EDA

  • Proportion of optional coverage is higher (75% overall and goes to 84% for 1+ employees) in claimed policies than in unclaimed policies(54%)
  • Average public liability for claimed is higher(2.86Million) than for unclaimed (2.48Million)
  • Average Net Premium in Claimed is much higher ($480) than unclaimed ($179). Median_claimed: $212 Median_unclaimed: $93.16
  • Average Commission for claimed is much higher ($240) than unclaimed ($98). Median_claimed: 120.78 median_unclaimed: $54

  • Combinedtrade risk = 1 has much lower proportion in claimed (~9%) than unclaimed (~25%)
  • Combined trade risk = 7 has much higher proportion in claimed(~20%) than unclaimed(~10%).
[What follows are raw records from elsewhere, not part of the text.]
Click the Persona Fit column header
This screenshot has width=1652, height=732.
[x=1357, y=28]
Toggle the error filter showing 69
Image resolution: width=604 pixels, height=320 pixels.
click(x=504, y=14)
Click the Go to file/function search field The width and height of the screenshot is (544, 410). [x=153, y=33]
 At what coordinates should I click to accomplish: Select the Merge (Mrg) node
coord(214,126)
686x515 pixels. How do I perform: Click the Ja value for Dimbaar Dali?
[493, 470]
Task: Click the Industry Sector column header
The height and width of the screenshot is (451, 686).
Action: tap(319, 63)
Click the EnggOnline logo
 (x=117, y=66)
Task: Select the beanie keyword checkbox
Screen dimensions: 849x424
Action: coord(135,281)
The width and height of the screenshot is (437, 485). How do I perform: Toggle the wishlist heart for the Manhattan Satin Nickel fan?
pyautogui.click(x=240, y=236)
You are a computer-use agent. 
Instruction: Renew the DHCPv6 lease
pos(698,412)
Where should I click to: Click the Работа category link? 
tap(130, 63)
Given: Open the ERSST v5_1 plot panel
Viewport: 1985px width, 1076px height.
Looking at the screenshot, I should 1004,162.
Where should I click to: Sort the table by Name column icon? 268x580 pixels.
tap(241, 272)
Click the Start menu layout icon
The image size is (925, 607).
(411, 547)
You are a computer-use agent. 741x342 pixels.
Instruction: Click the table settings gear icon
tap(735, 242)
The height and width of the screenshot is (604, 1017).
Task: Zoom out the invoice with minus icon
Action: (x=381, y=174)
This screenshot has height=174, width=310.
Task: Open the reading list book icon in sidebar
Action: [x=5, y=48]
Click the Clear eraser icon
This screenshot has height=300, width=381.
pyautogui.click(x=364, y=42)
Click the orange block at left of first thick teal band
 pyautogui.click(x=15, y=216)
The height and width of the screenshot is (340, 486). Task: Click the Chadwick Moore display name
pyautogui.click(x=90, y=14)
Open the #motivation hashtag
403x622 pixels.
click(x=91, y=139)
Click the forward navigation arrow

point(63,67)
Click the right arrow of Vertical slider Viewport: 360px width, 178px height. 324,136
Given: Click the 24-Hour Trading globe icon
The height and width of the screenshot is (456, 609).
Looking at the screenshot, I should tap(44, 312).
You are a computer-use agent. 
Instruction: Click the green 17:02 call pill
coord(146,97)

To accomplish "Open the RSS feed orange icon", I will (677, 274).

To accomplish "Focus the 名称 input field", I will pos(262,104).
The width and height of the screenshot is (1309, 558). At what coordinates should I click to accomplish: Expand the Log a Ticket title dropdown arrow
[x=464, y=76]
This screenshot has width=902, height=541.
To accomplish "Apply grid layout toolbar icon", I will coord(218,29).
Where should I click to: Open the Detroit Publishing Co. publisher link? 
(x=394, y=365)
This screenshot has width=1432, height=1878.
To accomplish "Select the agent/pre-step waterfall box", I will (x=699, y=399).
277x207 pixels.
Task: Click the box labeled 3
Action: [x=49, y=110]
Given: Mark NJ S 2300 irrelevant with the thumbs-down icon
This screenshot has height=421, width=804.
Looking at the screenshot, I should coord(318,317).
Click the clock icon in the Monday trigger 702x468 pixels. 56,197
Other combined risk levels have similar distributions in both claimed and unclaimed

Feature Importance

  • The Boruta package in R was used to determine important features
  • Product, Trade 1 Category and Commision Amount were the top 3 most important features identified
  • Other features in the model were selected based on basic insurance business sense and EDA

feature importance

ADS creation

  • Since the proportion of claim incurring policies was very less (~1.4%) in the original data, an ADS was created with claim incurring policies forming 27.2% of the dataset
  • Strata sampling was used for ADS creation
  • Additional calculated fields like Optional_Flag (to indicate if optional coverages opted or not), grouped_total_emp (0,1 or 1+ employees), gross_premium_bucket were created

Model creation

  • Random Forest, Logistic Regression and Gradient Boosting were used to train the model on the training data
  • Product, Transaction Type, Public Liability Limit, Optional Flag, Trade 1 Category, Gross Premium Bucket, Combined Trade Risk Level and Grouped Total Employee were taken as the features in the models
  • Testing accuracies of models built using Random Forest was ~82%, for logistic regression (threshold >0.5) 79.45% and for GBM was 81.6%

Random Forest confusion matrix

## Confusion Matrix and Statistics
## 
##           Reference
## Prediction    0    1
##          0 2475  516
##          1  126  489
##                                           
##                Accuracy : 0.822           
##                  95% CI : (0.8091, 0.8343)
##     No Information Rate : 0.7213          
##     P-Value [Acc > NIR] : < 2.2e-16       
##                                           
##                   Kappa : 0.4973          
##  Mcnemar's Test P-Value : < 2.2e-16       
##                                           
##             Sensitivity : 0.9516          
##             Specificity : 0.4866          
##          Pos Pred Value : 0.8275          
##          Neg Pred Value : 0.7951          
##              Prevalence : 0.7213          
##          Detection Rate : 0.6864          
##    Detection Prevalence : 0.8295          
##       Balanced Accuracy : 0.7191          
##                                           
##        'Positive' Class : 0               
##